I went on this specific retreat as an act of obedience. I am in a Graduate School Program at Saint Meinrad School of Theology . As part of our spiritual formation we are compelled to take a retreat every year. As I was discerning which retreat I should take, I got the strong sense that I should take a Jesuit retreat, and further a silent, individual directed retreat. Those of you, who know me well, know that it must have been an act of supreme obedience for me to go anywhere to be silent for more than one hour. Silence for five days took a huge leap of faith on my part.
The grounds of Jrh are just amazing. 59 acres of the most beautiful woods and meadows, complete with deer and foxes and other forms of wildlife. The grounds are set up with a series of pathways for one to explore. Some paved, others trails through the woods.
I found that when I stayed on the paved pathways, and on the trails that were clearly marked I was fine, but when I ventured onto the more obscure pathways (even the ones on the map) I found myself lost more than once. Lucky for me, the entire grounds were surrounded by chain link fence. Whenever I reached fence I knew that I had strayed from the path and began to work my way back toward the center where the retreat house was located.
The point to my explaining all of this is that I am a person who needs good directions to find my way. When I hike I need a very detailed map and a compass or confident guide in order to feel secure that I won’t get lost. This analogy is true of my spiritual life as well.
In my spiritual life I have found that I can get really lost when left to my own navigational ineptitude. I have found that even with a pretty good map I can still lose my way. That is why for the last 8 years I have been receiving Spiritual Direction.
Spiritual Direction is a process by which a person seeks the help of someone else in their spiritual life. I meet once a month with my current director. These meetings aren’t pep rally sessions, or psychoanalysis. What they are is a chance for me to have an objective viewpoint on my struggles and successes.
My Director keeps me honest about where I am in my spiritual journey, she affirms my right choices and helps me to see where I am not living up to my potential as a child of God. She also challenges me to step out of my comfort zone and take risks when it means that I will be doing God’s will.

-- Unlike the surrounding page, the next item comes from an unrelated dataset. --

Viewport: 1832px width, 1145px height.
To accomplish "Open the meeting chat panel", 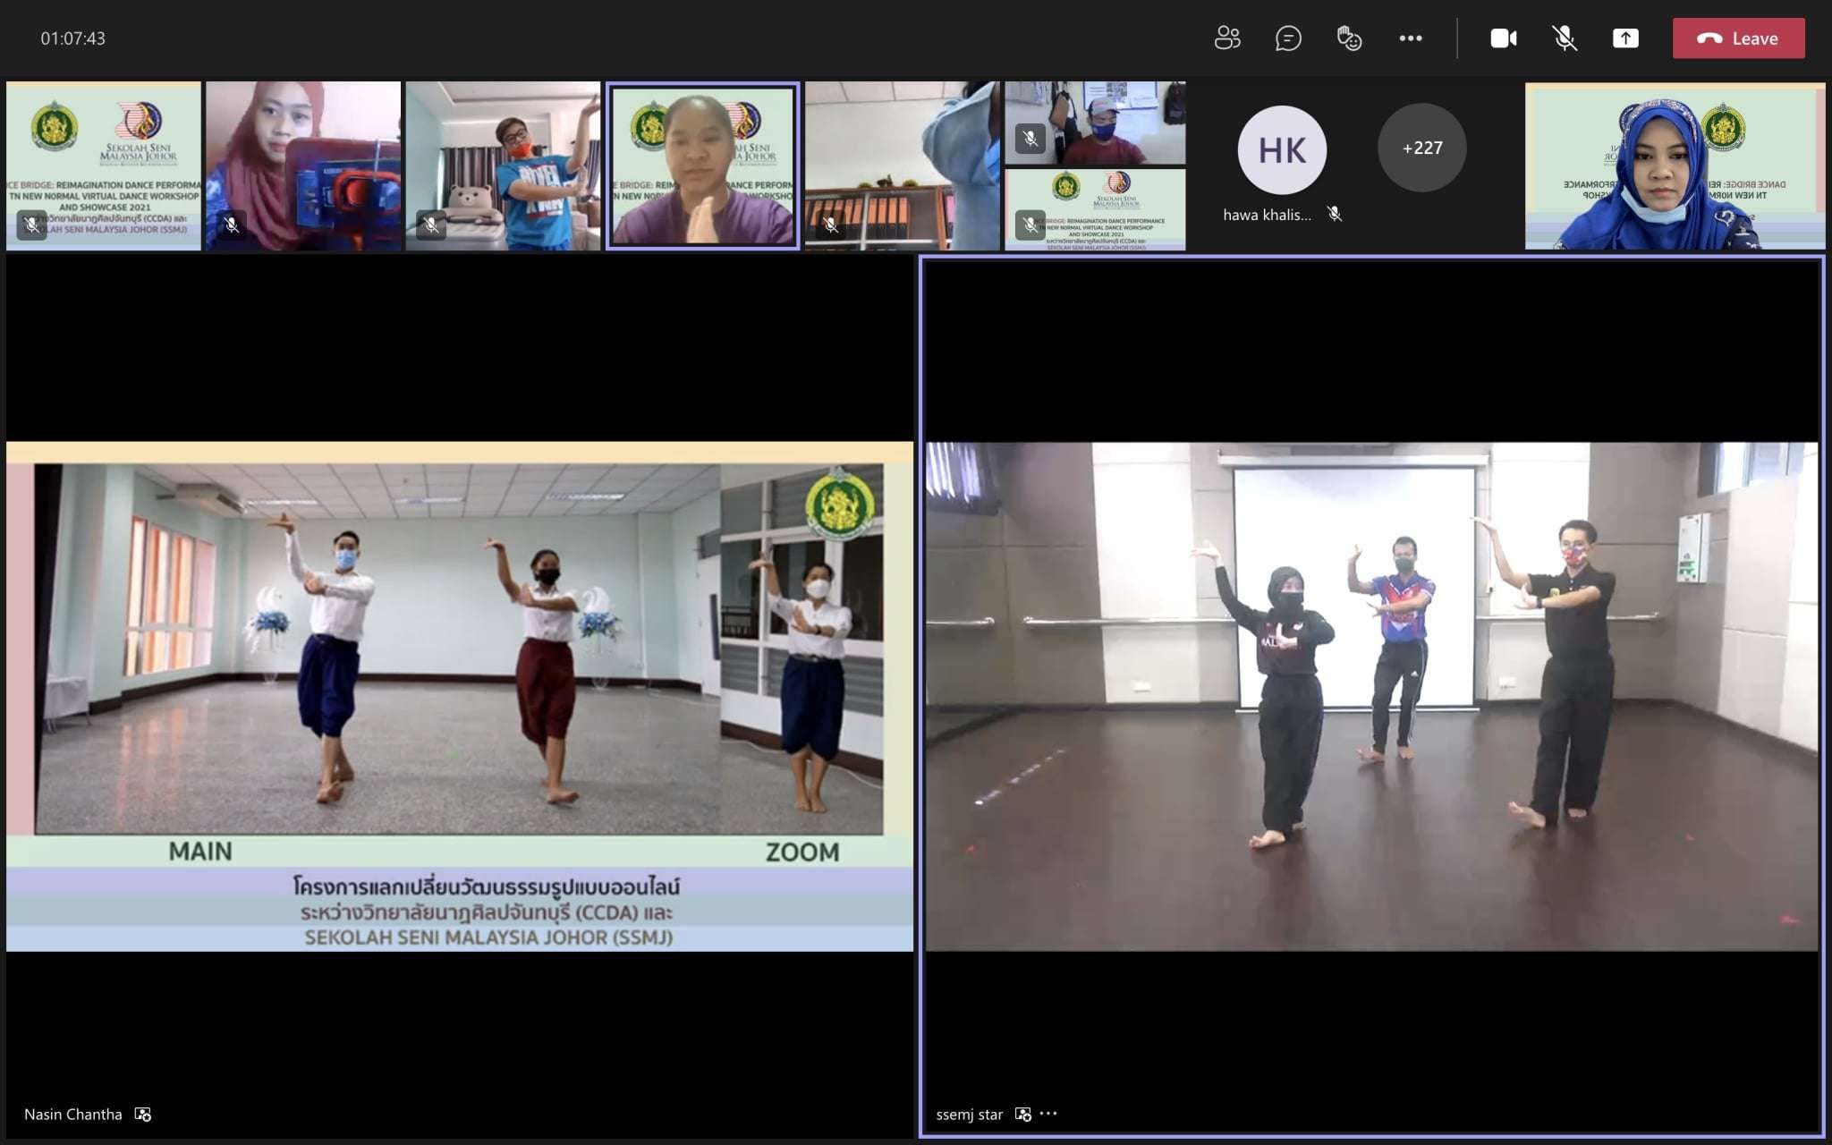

In the last ten years I have had three wonderful guides on my spiritual life. The first was a gentleman I had the privilege of being in a small faith community with. He and I never had an official director/directed relationship, but he did so much to help me to see where I was headed and what I needed to do in my life to change direction and move toward God that I count him as my first director.
My second director was a priest in a neighboring parish. I met with him every six to eight weeks and he really helped me to begin to grow in faith. He challenged me to read books I never would have picked up, and he helped me to define my prayer life and explore forms of prayer that I never would have tried without his guidance. Unfortunately, circumstances in both our lives made it very difficult for me to continue to see him on a regular basis, so our time together ended.
My current director is a woman who is a member of the parish where I work. About six months after I had stopped going to Father for direction, I was beginning to see that I really had come to depend on the objectivity of a Spiritual director, and needed that objectivity in my struggles in my job in the parish. I told God in prayer that I really needed direction again, and he would have to lead me to the right director. Through a series of discernments on both our parts, I was led to ask, and she was called to agree, and we have been together for going on two years now.
If the Catechism is my map, then my Spiritual Director is my compass. She keeps me pointed in the desired direction, and she helps me to see the clearly marked path ahead of me. When the path isn’t so clearly marked, she helps me to carefully pick my way through the underbrush until I can get my bearings again. I still stumble, and I still get lost, but I am never alone or lost for long because she is there to help me.
I don’t even want to know what my life would be like without Spiritual Direction. I can’t imagine ever going without it again. It is a powerful tool in ones spiritual life and I highly recommend that you all go out and find a spiritual director if you don’t already have one. Unless you like being lost in the spiritual wilderness, I guess.